With the wide, expansive streets and sidewalks, the look of the lamp posts, and the dress of the people in the foreground I'm going to say somewhere in Germany.
My guess would be that it is the Stalinallee in what once was East Berlin - now called the Karl Marx Allee. Somewhere in the late 1950's. Here's another picture:
Buildings, statue, lanterns are similar if not the same.
I was just thinking about that thread "Should I belong to an on-line stamp club"?
One of the many benefits of an on-line community is ability to crowd source a question and get an instant answer from the brain trust here. The location of the photo was identified within an hour. Otherwise Clive could have been wondering for years!
Many thanks to Clive and Gerben for identifying this scene so quickly as Berlin. I have actually been wondering for years (I bought it in 1997 as a theatrical prop for a play set around the Warsaw Uprising), and so the next job is to find an excuse for displaying it in my stamp album!
This 2012 image suggests a somewhat genteel boulevard. Another picture of Karl-Marx Allee however, showing the intersection with Alexanderplatz, shows a grotesque 10 lane 'superstrasse' with parking area in the middle.

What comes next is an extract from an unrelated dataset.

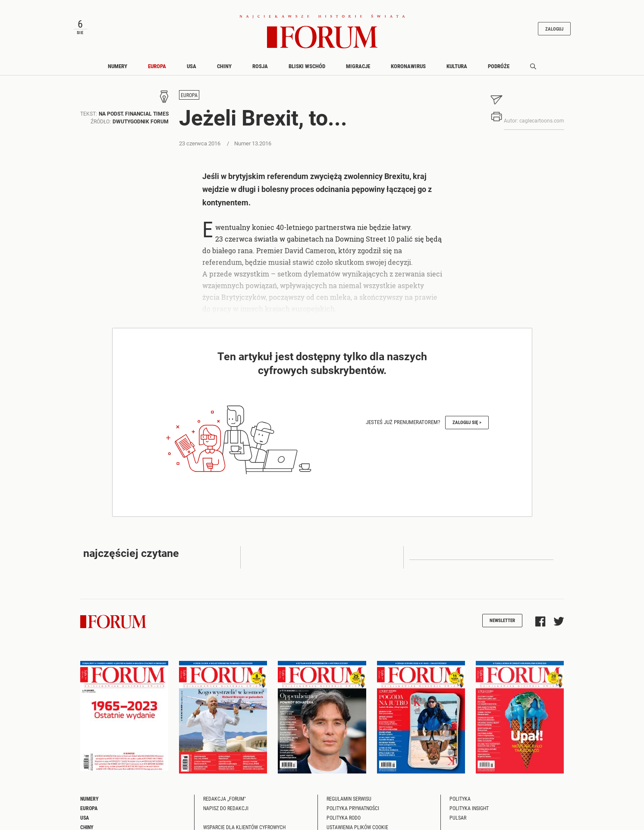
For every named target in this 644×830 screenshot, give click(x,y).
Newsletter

Back to Stalinallee in 1963, where automobile owners had a vast choice of models, such as the Trabant and the Trabant; then there was the Trabant and of course the 'rally lamp, go faster grill' er... Trabant:
Apologies, ernie. Half a thank to you in addition to all other thanks!
We seem to have a summer photo and a winter photo. The trees have been planted since the 1930s/1950s. The Trabant picture is rather sad and you could be excused for thinking it to be a modern satirical mock-up.
I notice from the colour photo that it's still not a thoroughfare much used by pedestrians.
"Back to Stalinallee in 1963, where automobile owners had a vast choice of models, such as the Trabant and the Trabant; then there was the Trabant and of course the 'rally lamp, go faster grill' er... Trabant:
"
To be fair there are a couple of Russian Ladas mixed in. People were on the waiting list for years for those Trabbies! Today there's a cult following for them!
Hmm. I've never quite understood the desire for that type of 'retro' collecting. Candlestick telephones, valve radios, analogue record decks; yes. But a veehickle with a two stroke engine fed by a gravity fuel tank sitting on top of it; no siree.
Unless of course these are all modified for safety.
"To be fair there are a couple of Russian Ladas mixed in. People were on the waiting list for years for those Trabbies! Today there's a cult following for them!"